More than 55% of the Luxembourg population went into home office mode during the lockdown period, according to Eurofound
Just over 50% of jobs in Luxembourg are said to be “teleworkable”, according to a study by the Becker Friedman Institute for Economics.
This rate is higher than in other European countries: it is only between 35 and 40% for France and Germany, for example. This can be explained by “its industrial structure, which is predominantly tertiary, with highly qualified workers and its technological level,” says Sarah Mellouet, an economist at the Idea Foundation. The Becker Friedman Institute points out that the number of remotely-operated jobs also increases with GDP. “This rate does not exceed 5% in most developing countries,” confirms Mellouet.
To judge whether or not a job can be done in a home office, the study takes two criteria into account: the context and the activity. “For example, if an occupation requires daily outdoor work or if the driving of vehicles, mechanised appliances or equipment is very important for the performance of that occupation, we determine that it cannot be carried out at home,” she says.
The Becker Friedman Institute for Economics reveals that in the United States, educational services (83%), professional, scientific and technical services (80%), management (79%), finance and insurance (76%), and information (72%) have the highest rates of teleworkable occupations. On the contrary, transport and construction can telework only 19%, retail trade 14%, agriculture 8%, and accommodation and food services 4%.
Such detailed data are not available in Luxembourg. We only know that before the crisis, according to a Statec study, 13.2% of employees used to telework in industry and 19.8% in services.

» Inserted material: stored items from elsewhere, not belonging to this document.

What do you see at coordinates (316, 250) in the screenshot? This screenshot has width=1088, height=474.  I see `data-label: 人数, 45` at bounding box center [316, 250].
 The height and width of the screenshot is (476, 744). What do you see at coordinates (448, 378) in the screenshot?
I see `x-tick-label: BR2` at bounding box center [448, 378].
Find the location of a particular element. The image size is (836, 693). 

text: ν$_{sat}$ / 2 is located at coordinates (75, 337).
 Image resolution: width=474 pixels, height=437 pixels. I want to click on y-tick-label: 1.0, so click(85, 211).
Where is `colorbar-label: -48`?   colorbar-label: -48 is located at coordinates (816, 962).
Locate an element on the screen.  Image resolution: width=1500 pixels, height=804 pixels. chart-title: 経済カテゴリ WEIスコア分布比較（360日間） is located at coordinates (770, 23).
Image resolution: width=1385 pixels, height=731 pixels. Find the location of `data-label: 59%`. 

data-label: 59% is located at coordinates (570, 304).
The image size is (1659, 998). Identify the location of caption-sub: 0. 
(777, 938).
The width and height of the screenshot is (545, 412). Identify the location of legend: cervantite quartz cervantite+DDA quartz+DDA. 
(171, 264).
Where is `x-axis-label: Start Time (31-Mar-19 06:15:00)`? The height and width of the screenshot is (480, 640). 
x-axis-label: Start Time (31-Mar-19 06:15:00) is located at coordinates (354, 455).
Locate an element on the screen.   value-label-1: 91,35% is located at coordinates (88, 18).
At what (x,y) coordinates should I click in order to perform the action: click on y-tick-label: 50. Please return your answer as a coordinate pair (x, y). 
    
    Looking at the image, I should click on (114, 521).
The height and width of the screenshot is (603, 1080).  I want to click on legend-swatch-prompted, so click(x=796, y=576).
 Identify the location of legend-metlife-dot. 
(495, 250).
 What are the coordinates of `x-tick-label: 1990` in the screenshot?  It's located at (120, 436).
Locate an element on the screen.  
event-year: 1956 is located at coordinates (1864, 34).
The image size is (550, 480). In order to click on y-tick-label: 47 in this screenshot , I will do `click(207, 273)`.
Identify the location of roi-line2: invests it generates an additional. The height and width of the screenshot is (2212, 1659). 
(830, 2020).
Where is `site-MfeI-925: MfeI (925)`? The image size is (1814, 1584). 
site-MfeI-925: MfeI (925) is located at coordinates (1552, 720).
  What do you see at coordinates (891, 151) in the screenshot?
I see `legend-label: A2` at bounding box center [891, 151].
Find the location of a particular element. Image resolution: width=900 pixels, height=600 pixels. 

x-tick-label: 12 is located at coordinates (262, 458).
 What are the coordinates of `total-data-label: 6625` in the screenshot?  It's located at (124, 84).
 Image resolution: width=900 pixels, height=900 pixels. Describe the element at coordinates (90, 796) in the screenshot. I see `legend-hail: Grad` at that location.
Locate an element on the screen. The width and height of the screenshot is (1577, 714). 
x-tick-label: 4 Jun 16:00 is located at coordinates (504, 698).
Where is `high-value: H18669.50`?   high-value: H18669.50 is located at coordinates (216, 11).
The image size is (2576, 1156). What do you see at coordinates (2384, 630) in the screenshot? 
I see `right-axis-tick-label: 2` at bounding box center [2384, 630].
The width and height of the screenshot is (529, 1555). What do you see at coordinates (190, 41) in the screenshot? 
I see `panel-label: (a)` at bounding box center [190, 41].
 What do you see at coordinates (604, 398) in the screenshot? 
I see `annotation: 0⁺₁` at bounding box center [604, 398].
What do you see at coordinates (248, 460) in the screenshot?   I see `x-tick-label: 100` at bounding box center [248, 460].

More generally, a Liser report from last July concludes that teleworkers can be divided into three groups. 90% are “skilled workers” who “have a high degree of autonomy in their work” and “use a high number of ICTs in their jobs”.
This is followed by two minority groups. 7% are “employees working in unskilled occupations, or in contact with customers. Members of this group have moderate autonomy”
The remaining 3% are “employees working in an intermediate profession or as administrative employees. Members of this group work more often than other teleworkers on a part-time basis. They do not have autonomy in their work, and their work pace is more often dictated by a computer system, the work of their colleagues and a volume of work determined by the hierarchy than that of other teleworkers”.
57% telework in Luxembourg during the crisis
The crisis has disrupted these models, as more than 55% of the Luxembourg population has gone into the home office during the period, according to Eurofound. Once again, Luxembourg is breaking records and is in second place among European countries, just behind Finland.
According to a Statec study, the sector with the highest rate of full-time telework is education, at nearly 75%. This is followed by administrative and financial services, other services and public administration. On the other hand, for trade, industry, hotels and restaurants, construction, health and social work, the rate does not exceed 40%.
Will the sectors which have been obliged to telework continue to do so? Mellouet analyses: “Paradoxically, during the lockdown, employees in finance were among the most numerous to telework.” Yet, according to the Liser study, they were also the least likely to have their company's consent to do home office work. “This result can be explained by the strict data security rules that govern this sector.” Will the crisis have lifted the barriers for them? Mellouet was not ready to make any projections about teleworking in the aftermath of the crisis.